Sunday, November 3, 2019

Burning 20 (or maybe 10)

A few days ago, I began what I hope to be a transformational project.

As anyone who reads this already knows, my fitness and my enthusiasm for my fitness have both gone downhill for the past several months.  I'm now to the point where I actually dislike running like a non-runner would, and I avoid discussions of fitness and workouts because I am upset and unhappy about where I am versus where I used to be.  More importantly, I'm unsatisfied with where I am fitness-wise versus where I want to be.

And really, it's not just about fitness - it's about health, and (yes) vanity.  I'm not fitting into the clothes I once wore (like, a year ago) and my energy levels have plummeted.  I am working out less often, less vigorously and less socially because it's not as fun as it used to be, or as fun as I want, and I'm embarrassed to workout with people I used to, because I'm larger, slower, and less fun to be with in my current state.

So enters "Burning 20", a clear copy of a program that a web-friend Adam Tinkoff introduced to me years ago.  He and a bunch of followers decided to take a set target, in his case burning off 20 pounds through exercise and marathon training, and follow it through aggressively to completion.  That's what I'm going to do. 

It's not just going to be about exercise, though.  It can't be, because my body is acclimated to a lot of exercise.  I need to clean up my nutrition (which admittedly has been sub-standard for a while now) and change up my workouts.  I've written a 60-day schedule to get started, which incorporates more swimming, strength training, and flexibility than I have done before.  This should be enough to get me jumpstarted for the rest of the year, and if all works REALLY well, help me drop 6, 8, or maybe even 10 pounds this fall, and provide enough to keep me going through winter. 

Now, I know what you're saying (if anyone actually reads this) - it's another project, another program that you're going to start and drop off quickly.  Yeah, that may be true.  But I've done three things to help me a bit more this time.  First, I'm taking a new job at work.  Hopefully it's going to be one that will involve less soul-crushing investment on my part, and will allow greater time flexibility than what I have now.  That may be a pipe dream, but the team I'm joining is into their workouts, and they find time to do them, so there's hope.

Second, I joined the gym at work.  I've been reluctant to do this in my current job, because the idea of getting out mid-day to workout was not palatable to my work style, but again, there are new options here, and I can set out my priorities from Day 1 with the new team.

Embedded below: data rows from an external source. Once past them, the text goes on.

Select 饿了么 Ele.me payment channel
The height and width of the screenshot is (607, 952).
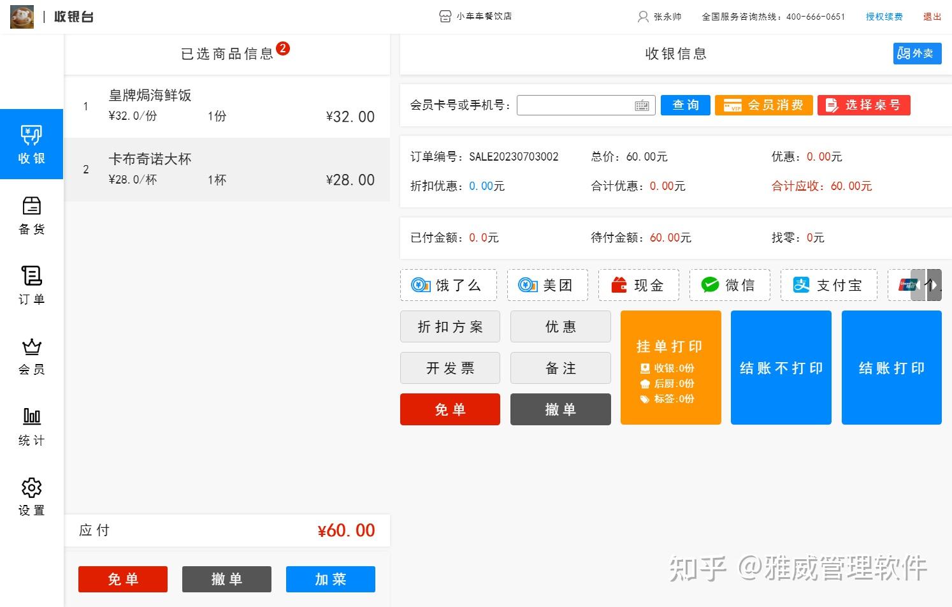(x=448, y=285)
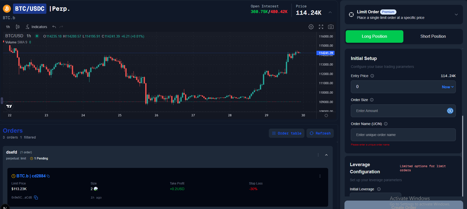Click Entry Price info icon
The height and width of the screenshot is (209, 467).
[372, 76]
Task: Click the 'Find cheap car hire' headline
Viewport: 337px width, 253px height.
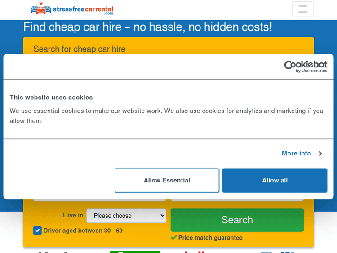Action: (147, 27)
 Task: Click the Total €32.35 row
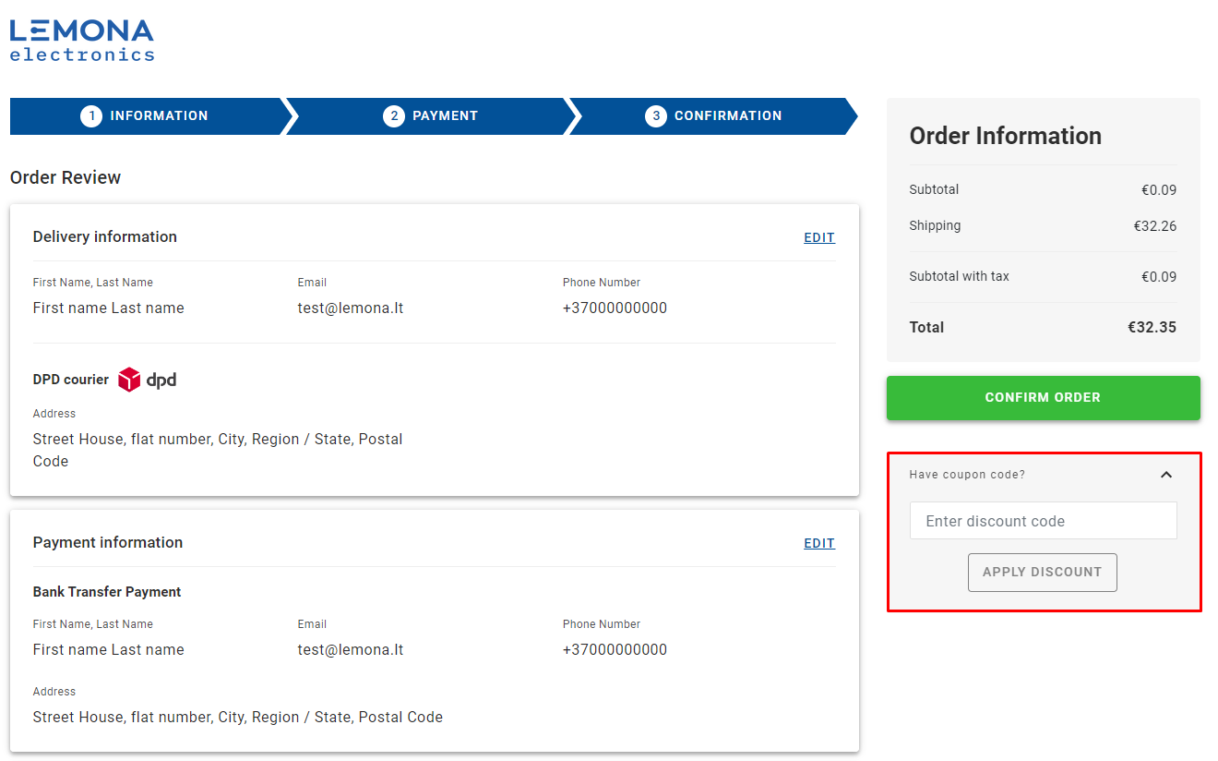tap(1042, 327)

Finally, I'm changing my approach to strength training.  Specifically, rather than dread hour-long workouts, I'm chopping up the workouts into 15-20 minute sprints, with a plan to do one sprint every day / 2 days.  This way, it's not such a burden, and I can always take 15 minutes at the end of the day in my basement to do a few things.  I've even gotten my wife to accept that that's how its going to be (but of course, time will tell.). Building muscle mass and toning what I have are positive directions for my body and my metabolism.

This is going to take a long time.  A really long time.  Like, I'm expecting a year to actually drop 20 pounds.  The first 5-10 should be a lot easier, and I'd like to see that done by Groundhog Day (90 days), but the next 10 will be hard.   I've let my body relax for the past few years, and it's going to fight me on this - I can feel that already every day this has been going so far. 

If anything, my summer training for the Half-Ironman reminded me that I can do hard things, and I can get them done.  With some lifestyle changes and greater ownership of my work-life balance, I can do both hard things and great things.